And many are fooled and led astray. Verses 16–17: “He causes all, both small and great, rich and poor, free and slave, to receive a mark on their right hand or on their foreheads, and that no one may buy or sell except one who has the mark or the name of the beast, or the number of his name.” No one is immune from this beast, he deceives all. He deceives the small; he deceives the great. He deceives the rich; he deceives the poor. He deceives the free; he deceives the slaves. His intent is to deceive all mankind. In this he does not tire nor relent.  

He places his mark upon all those whom he has deceived. That mark is placed upon the right hand or upon the forehead of all who are brought into his service. What is this mark of the beast? All sorts of things have been suggested: some have said that the mark of the beast is the symbol of freemasonry; others have said it is the picture found on American currency, while others think it is the Euro; still others believe that the mark of the beast is the UPC symbol found on the products we buy; while others believe it has something to do with computers; the list could go on. What is the mark of the beast? William Hendriksen summarizes it well when he writes: “Receiving the mark of the beast on the forehead or the right hand indicates that the person so characterized belongs to the company of those who persecute the Church; and that—either preeminently in what he thinks, says, writes or more emphatically in what he does—­­this antichristian spirit becomes evident.” In other words, the beast places his mark upon those whom he has deceived, bringing the thoughts and the activities of those who have been deceived into his service.  

This mark is intended, then, to cast out all of those who have not received the mark of the beast: “no one may buy or sell except one who has the mark of the name of the beast, or the number of his name” (v. 17). Here is social excommunication. If your thoughts and your actions are not controlled by the beast—serving him in what you think and in what you do—then you are cast out from his communion. Life will be made difficult for you; your livelihood will be placed in jeopardy.  
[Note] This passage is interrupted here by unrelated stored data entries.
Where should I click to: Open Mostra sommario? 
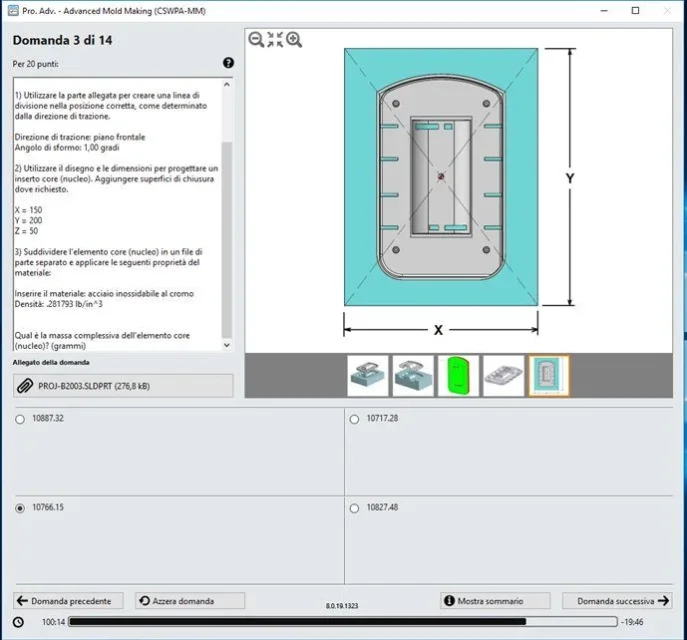(495, 601)
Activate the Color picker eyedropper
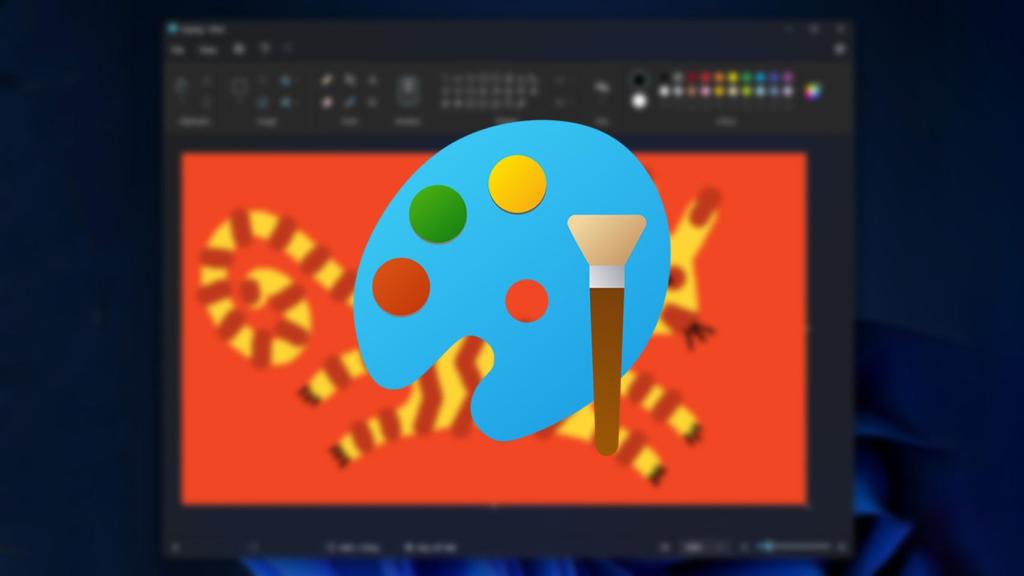Viewport: 1024px width, 576px height. [350, 100]
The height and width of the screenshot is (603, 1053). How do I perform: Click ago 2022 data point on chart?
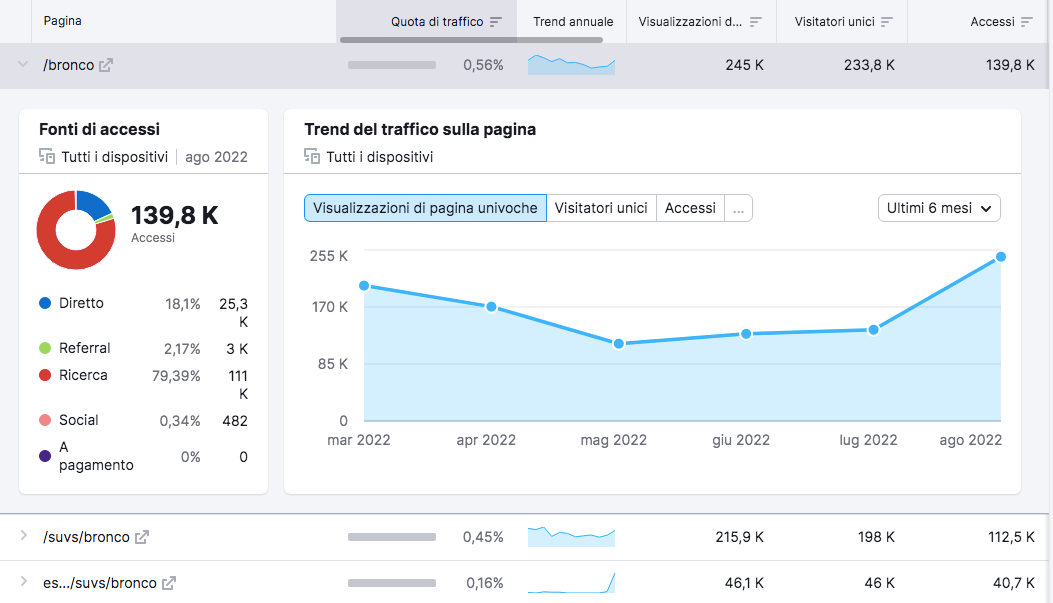pyautogui.click(x=1000, y=257)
Having considered the description of this beast (v. 11), as well as the activity of this beast (vv. 12–17), John turns our attention finally to the identity of this beast (v. 18): “Here is wisdom. Let him who has understanding calculate the number of the beast, for it is the number of a man: his number is 666.”  

We are called here to wisdom. That’s a bit ironic is it not?  If there are crazy and far-fetched ideas concerning the mark of the beast, then there are even crazier and far-fetched ideas concerning the number of the beast, that enigmatic number 666. I am not even going to begin to list for you those persons who have been identified as bearing the number 666. In Aramaic, Hebrew, Greek, and Latin, the alphabetical letters have numerical value, and thus if you take a person’s name and add up the numerical value of the letters of that person’s name you will come up with that person’s number. Many have suggested that the primary candidate here for the number 666 is Nero, that wicked Roman emperor. But such a conclusion is tenuous at best. One commentator remarked that it is possible to make virtually any name add up to 666, he writes rather cynically:  “First, if the proper name by itself will not yield it, add a title; secondly, if the sum cannot be found in Greek, try Hebrew, or even Latin; thirdly, do not be too particular about the spelling.” It’s a bit cynical, but you get the point.   
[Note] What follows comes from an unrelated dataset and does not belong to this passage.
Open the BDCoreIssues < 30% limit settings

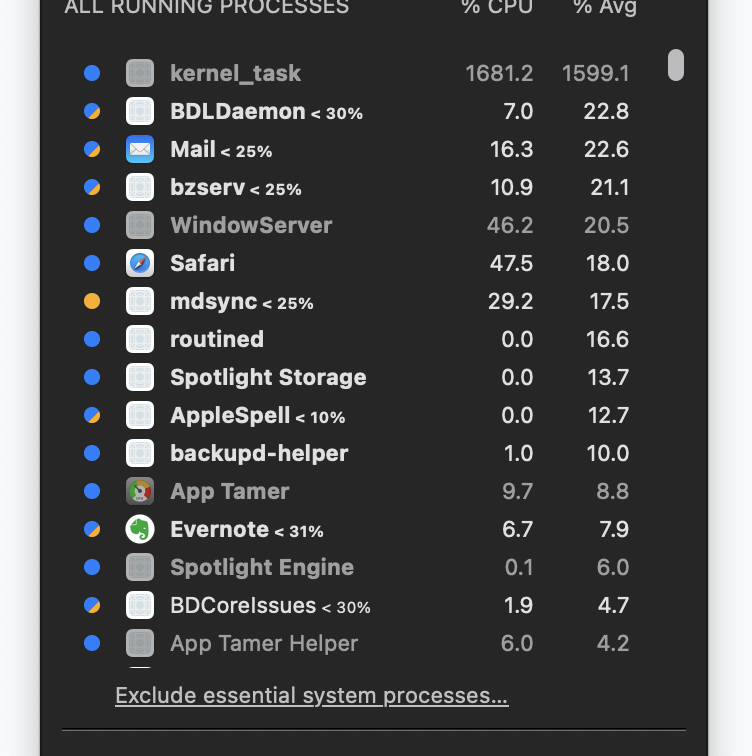point(346,607)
We are called here to wisdom, and we are called to understand. Thankfully, John tells us how to understand. The number of the beast, we are told, is the number of man.  What is the number of man? His number is 6. How do we know that? We know that because man was created on the sixth day. The significance of that is the fact that man, in and of himself, always falls short of the 7th day—that glorious day of rest; that eternal day, even the Sabbath of God. If left to himself, man will never attain that day. Man’s number is 666, “failure, upon failure, upon failure!”

Who, or what, then, is the beast from the earth? It is the kingdom of man. This is what is so shocking about the passage! You read all these terrible and horrible things about the beast from the earth, about his deception, about his service of the first beast, about his deceptive signs and power—you read of all that, and you learn at the very end that this beast is none other than the kingdom of man, and all those who are enslaved to its wicked enterprise!  

John’s intention here is to communicate to us that which is always operative in the world: the kingdom of man is in constant opposition to the kingdom of God and of His Christ. The kingdom of man rises up in opposition against the kingdom of God; the city of man rises up in opposition to the city of God. This beast from the earth is alive and well: the kingdom of man is being built even in our day, and it will continue to be built until Christ comes again at the last trumpet, when the kingdoms of this world will become the kingdom of our Lord and of His Christ.

But more sobering than that is this fact: the kingdom of man is being built not only outside of the church, but also within the church. Remember that this second beast is called a “false prophet”. As a prophet, he has an inherently religious nature. Satan does not come into the church, saying to us, “Follow me”; he knows that will not work. Instead he uses the service of the second beast—he uses man himself—to deceive many. More than one church has capitulated to the temptation of worldly power. More than one church has capitulated to the temptation of worldly success. More than one church has capitulated to the temptation of worldly riches. More than one church has been engaged in building in the kingdom of man, and thus deceived themselves. You might remember that the Pharisees of Jesus’ day thought they were doing God a service by crucifying Christ! You might remember that the Chief Priests, the religious leaders of the day, cried out at the trial of Jesus: “We have no king but Caesar!”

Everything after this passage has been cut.